** Opening Material to process block **

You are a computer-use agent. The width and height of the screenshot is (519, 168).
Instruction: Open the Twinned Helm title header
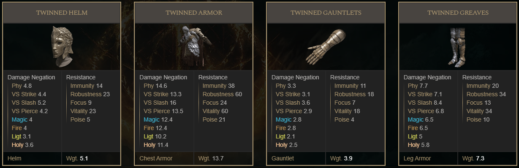tap(62, 13)
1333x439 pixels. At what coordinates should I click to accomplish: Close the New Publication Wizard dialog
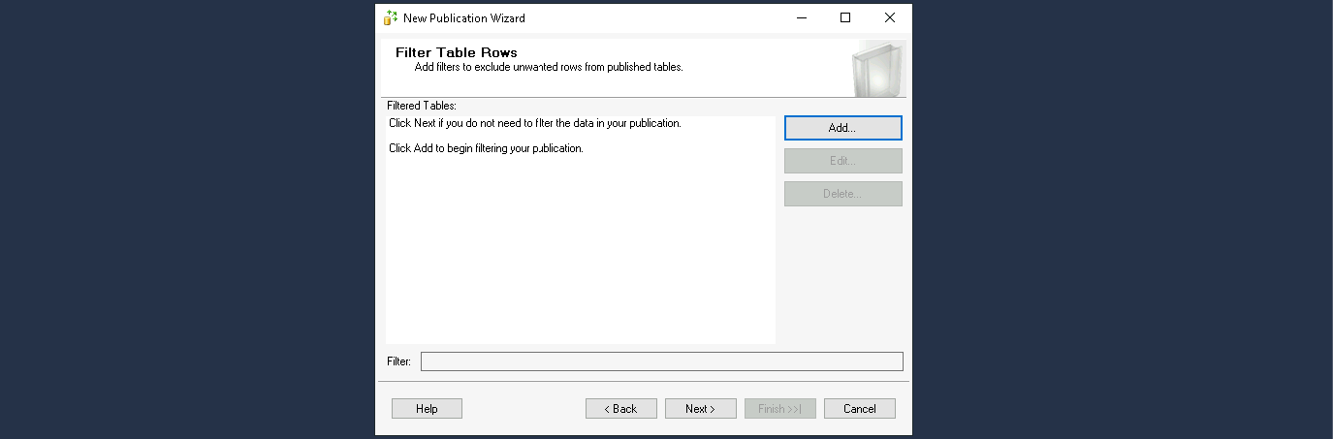(x=889, y=17)
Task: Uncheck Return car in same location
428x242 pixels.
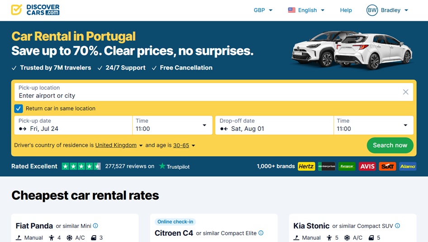Action: (19, 108)
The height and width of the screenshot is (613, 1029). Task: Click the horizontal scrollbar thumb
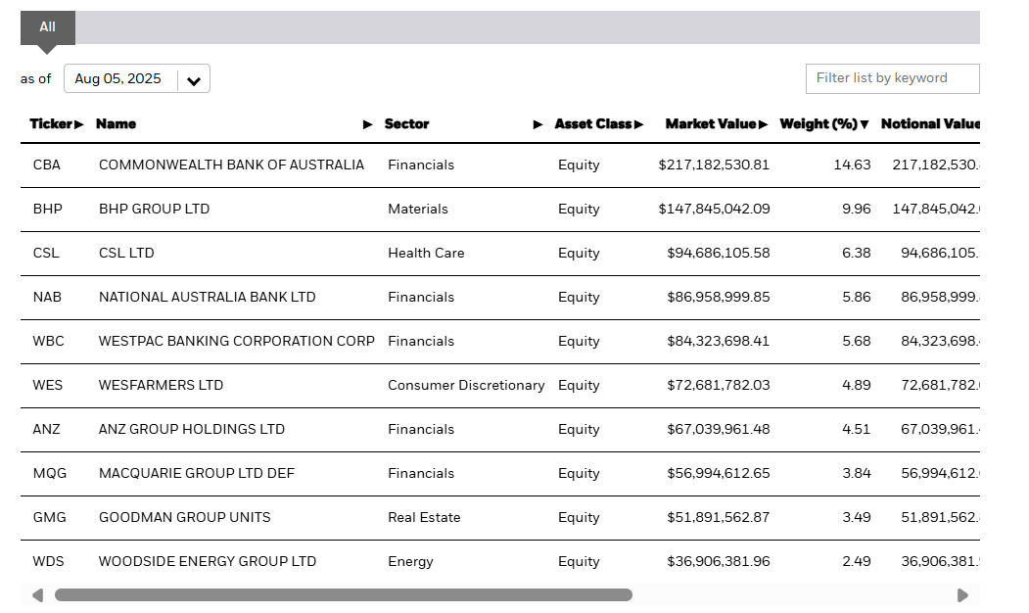(x=343, y=595)
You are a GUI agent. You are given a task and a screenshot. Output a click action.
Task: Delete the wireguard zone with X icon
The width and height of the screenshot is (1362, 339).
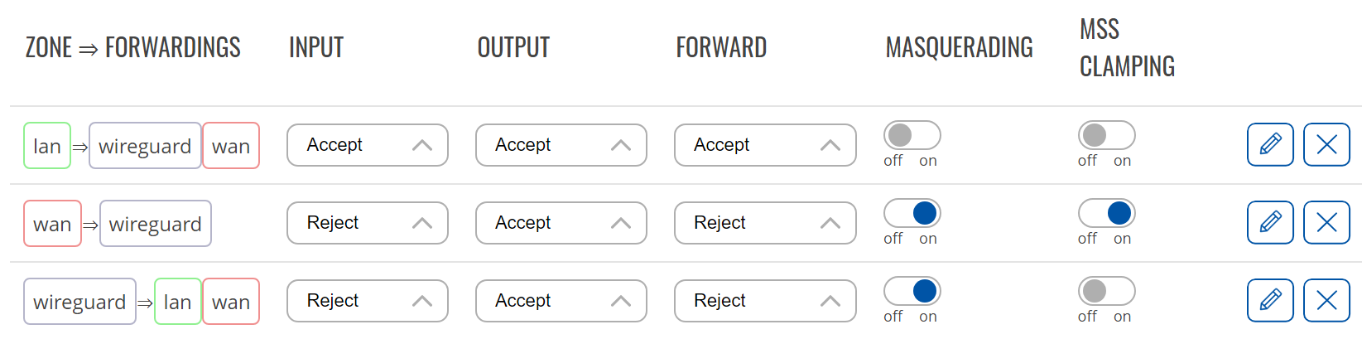[1326, 301]
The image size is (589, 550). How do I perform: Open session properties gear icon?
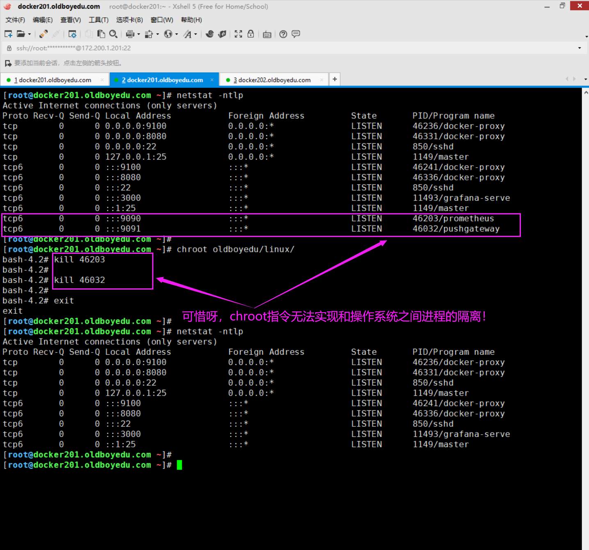pyautogui.click(x=72, y=34)
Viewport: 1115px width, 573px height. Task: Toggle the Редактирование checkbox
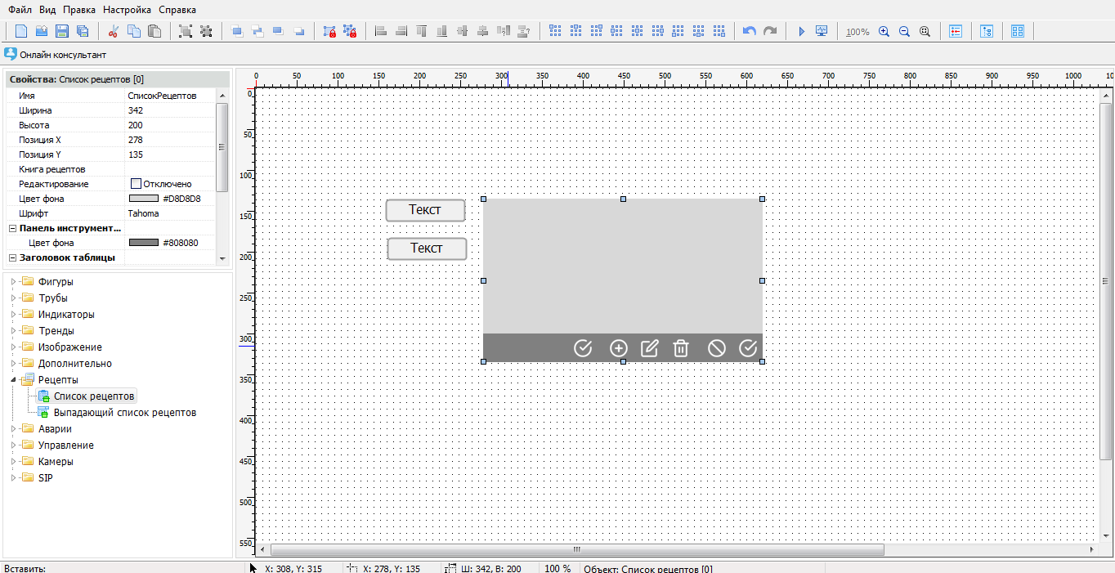(x=137, y=184)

** Closing Material to process block **

## Task description
Above are the records; repeat them all exactly, without the pictures.

## Written response
You are a computer-use agent. The width and height of the screenshot is (519, 168).
Instruction: Open the Twinned Helm title header
tap(62, 13)
1333x439 pixels. At what coordinates should I click to accomplish: Close the New Publication Wizard dialog
(x=889, y=17)
Task: Uncheck Return car in same location
428x242 pixels.
Action: (19, 108)
The height and width of the screenshot is (613, 1029). Task: Click the horizontal scrollbar thumb
(x=343, y=595)
You are a GUI agent. You are given a task and a screenshot. Output a click action.
Task: Delete the wireguard zone with X icon
The width and height of the screenshot is (1362, 339).
[1326, 301]
The image size is (589, 550). How do I perform: Open session properties gear icon?
pyautogui.click(x=72, y=34)
Viewport: 1115px width, 573px height. Task: Toggle the Редактирование checkbox
(x=137, y=184)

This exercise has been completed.